The problem
The lines needed are those below that contain the word "will"; copy each one.
•••••
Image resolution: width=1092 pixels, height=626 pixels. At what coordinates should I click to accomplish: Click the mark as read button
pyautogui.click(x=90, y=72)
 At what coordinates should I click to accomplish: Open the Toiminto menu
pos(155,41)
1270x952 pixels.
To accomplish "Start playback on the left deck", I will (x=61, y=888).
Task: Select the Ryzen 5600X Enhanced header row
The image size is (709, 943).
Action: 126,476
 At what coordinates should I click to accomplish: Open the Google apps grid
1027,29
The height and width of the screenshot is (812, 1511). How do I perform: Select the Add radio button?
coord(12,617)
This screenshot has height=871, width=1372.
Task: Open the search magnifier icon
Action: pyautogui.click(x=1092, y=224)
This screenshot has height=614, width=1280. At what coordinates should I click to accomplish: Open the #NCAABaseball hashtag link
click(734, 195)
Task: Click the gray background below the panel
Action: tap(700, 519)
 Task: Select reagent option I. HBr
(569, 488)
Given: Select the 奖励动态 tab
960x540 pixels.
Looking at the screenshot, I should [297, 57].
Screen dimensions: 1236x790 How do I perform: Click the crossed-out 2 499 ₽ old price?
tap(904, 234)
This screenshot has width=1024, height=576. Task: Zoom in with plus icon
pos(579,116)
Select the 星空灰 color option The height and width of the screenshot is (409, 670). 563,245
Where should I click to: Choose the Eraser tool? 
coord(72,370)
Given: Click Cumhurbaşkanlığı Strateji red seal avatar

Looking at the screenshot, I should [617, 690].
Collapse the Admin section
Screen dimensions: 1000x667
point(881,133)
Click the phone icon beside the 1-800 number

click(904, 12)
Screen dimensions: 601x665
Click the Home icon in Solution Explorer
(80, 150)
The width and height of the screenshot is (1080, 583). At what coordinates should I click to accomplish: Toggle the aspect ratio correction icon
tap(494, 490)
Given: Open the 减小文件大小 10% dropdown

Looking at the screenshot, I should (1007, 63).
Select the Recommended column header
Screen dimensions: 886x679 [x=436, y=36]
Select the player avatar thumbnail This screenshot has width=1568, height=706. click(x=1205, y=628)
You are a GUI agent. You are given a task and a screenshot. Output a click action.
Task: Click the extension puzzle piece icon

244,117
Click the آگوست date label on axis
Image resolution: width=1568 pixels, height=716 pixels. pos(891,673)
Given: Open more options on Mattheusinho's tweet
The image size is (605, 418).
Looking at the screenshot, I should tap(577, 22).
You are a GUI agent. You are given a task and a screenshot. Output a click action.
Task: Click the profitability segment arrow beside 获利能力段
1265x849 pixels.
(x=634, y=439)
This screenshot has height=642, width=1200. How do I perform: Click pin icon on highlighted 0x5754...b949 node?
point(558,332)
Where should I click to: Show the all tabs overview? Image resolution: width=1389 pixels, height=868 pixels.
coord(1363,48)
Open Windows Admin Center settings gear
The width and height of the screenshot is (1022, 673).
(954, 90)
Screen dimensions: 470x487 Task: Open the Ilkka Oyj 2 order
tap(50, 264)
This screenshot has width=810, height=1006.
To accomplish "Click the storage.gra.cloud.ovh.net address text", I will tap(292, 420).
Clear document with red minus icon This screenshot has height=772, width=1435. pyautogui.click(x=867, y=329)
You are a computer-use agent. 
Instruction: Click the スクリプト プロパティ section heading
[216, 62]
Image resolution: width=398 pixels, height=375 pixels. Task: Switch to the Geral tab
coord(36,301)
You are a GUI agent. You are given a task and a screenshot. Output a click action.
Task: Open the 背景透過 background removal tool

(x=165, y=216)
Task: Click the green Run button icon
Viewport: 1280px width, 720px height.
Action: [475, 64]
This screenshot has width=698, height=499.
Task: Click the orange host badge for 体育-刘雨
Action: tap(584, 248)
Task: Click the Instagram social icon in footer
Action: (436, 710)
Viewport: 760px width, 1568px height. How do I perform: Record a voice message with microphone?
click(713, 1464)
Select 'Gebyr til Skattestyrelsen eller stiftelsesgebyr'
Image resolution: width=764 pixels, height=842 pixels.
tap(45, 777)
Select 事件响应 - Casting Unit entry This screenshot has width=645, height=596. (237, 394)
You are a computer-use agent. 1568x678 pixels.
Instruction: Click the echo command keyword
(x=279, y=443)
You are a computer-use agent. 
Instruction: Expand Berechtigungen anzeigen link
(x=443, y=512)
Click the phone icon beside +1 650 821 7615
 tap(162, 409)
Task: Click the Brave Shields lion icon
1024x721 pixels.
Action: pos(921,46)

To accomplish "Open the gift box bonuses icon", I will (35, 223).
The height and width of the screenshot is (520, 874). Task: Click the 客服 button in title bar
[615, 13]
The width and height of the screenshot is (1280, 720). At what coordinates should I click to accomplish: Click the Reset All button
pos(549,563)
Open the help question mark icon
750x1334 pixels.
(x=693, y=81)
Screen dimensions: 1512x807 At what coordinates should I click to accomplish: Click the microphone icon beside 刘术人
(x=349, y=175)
•••••
Answer to this task
To accomplish "Start playback on the left deck", I will (x=61, y=888).
To accomplish "Click the storage.gra.cloud.ovh.net address text", I will tap(292, 420).
To accomplish "Open the gift box bonuses icon", I will (35, 223).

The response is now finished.